Established back in 2007 with the mission to enhance the efficiency of IP and R&D professionals, Singapore-based PatSnap has evolved from its origins as a global patent search database to introduce its latest AI assistant, CoPilot. The platform aims to accelerate patent and non-patent literature searches, facilitating faster IP and R&D workflows across Patsnap’s comprehensive product suite.
PatSnap’s CEO and co-founder, Jeffrey Tiong, shared that the startup is committed to eliminating friction in the innovation process for its customers, streamlining collaboration within IP and R&D teams. The company has invested heavily, dedicating a team of over 50 engineers and spending millions of dollars to develop its AI capabilities.
CoPilot extends PatSnap’s AI products, providing IP and R&D teams with a tool to efficiently navigate through patents, non-patent literature, and technical news. Tiong highlighted several functionalities, including automatic summaries of patent claims, technology insights, and links to company patents. The AI assistant also addresses specific queries, such as translating patents and finding relevant literature on topics like improving battery energy density.
PatSnap’s Analytics product, boasting over 180 million patents and 130 million pieces of literature from 170 jurisdictions, enables IP teams to analyze markets and protect inventions at scale using AI tools. CoPilot complements these capabilities, offering a faster and more targeted search experience.

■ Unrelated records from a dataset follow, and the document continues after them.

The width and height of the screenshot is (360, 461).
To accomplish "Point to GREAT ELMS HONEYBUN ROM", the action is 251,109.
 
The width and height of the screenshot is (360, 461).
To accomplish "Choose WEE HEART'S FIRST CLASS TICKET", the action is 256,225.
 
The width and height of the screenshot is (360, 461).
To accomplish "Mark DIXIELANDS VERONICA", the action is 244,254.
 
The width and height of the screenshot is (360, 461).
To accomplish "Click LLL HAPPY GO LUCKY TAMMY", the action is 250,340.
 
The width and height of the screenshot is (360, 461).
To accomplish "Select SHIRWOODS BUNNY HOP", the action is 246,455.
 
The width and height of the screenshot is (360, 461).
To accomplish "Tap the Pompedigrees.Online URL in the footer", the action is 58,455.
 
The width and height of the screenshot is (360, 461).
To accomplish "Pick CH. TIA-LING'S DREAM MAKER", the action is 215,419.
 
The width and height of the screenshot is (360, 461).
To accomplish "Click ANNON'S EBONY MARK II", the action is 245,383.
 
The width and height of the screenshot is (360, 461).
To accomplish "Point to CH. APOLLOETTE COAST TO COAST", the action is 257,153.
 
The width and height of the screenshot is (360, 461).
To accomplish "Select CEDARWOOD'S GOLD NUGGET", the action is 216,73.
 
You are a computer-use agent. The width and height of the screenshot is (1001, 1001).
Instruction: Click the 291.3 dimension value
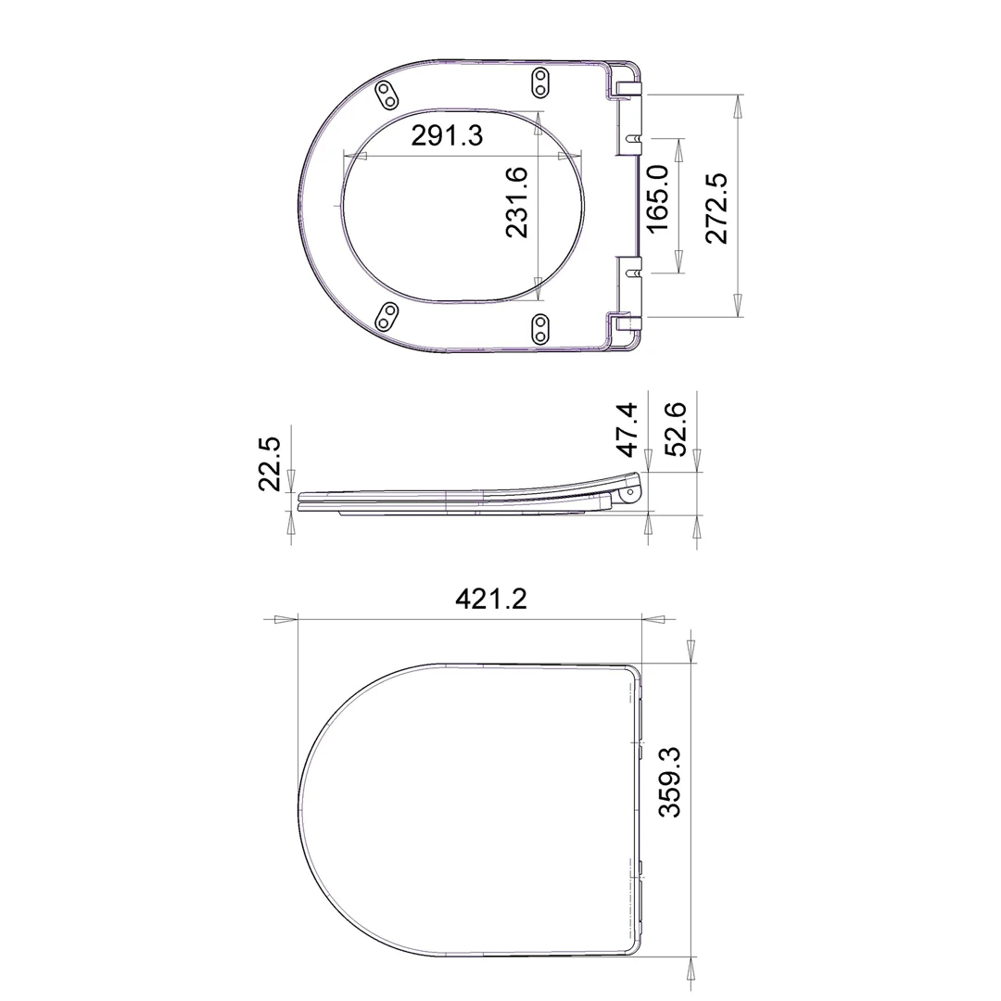click(447, 135)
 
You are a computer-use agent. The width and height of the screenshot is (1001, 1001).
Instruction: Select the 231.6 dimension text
click(517, 202)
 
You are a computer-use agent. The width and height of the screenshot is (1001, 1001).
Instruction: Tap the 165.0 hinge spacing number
click(657, 199)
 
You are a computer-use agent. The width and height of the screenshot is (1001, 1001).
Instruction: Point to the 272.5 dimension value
click(716, 209)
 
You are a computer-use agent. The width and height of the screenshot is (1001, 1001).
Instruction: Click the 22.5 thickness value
click(270, 463)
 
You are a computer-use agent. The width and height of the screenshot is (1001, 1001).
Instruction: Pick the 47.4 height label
click(627, 430)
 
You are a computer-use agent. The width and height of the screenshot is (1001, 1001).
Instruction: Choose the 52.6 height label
click(676, 430)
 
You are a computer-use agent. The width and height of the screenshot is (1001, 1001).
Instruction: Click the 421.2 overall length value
click(491, 599)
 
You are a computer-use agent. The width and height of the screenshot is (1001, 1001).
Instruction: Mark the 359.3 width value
click(670, 782)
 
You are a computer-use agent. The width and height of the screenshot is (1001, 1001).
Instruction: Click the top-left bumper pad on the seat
click(387, 95)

CoPilot contributes to IP and R&D teams in various ways, including staying updated on rapidly changing sectors, providing content analysis for strategic patents and research, extracting key details from specific patents and literature, and ensuring AI security by keeping customer data within PatSnap’s firewall.
Tiong emphasized the proprietary nature of CoPilot’s Language Model (LLM), which was trained on diverse data sources, including patents, academic papers, technical reports, and recent company news, incorporating annotations by IP experts and PatSnap’s own products. The LLM undergoes three stages of learning—pre-train, post pre-train, and self-training fine-tuning—ensuring specialized accuracy in patent and non-patent data. Tiong claimed that, compared to GPT-3.5, CoPilot’s model excels in in-depth analysis while being less prone to hallucinate answers.
PatSnap, having raised $350 million from investors like SoftBank and Tencent, boasts a workforce of over 1,200 employees and serves more than 12,000 customers across diverse verticals, including life sciences, automotive, consumer goods, technology, manufacturing, engineering, and legal. The introduction of CoPilot further strengthens PatSnap’s commitment to providing cutting-edge solutions for intellectual property and research and development professionals.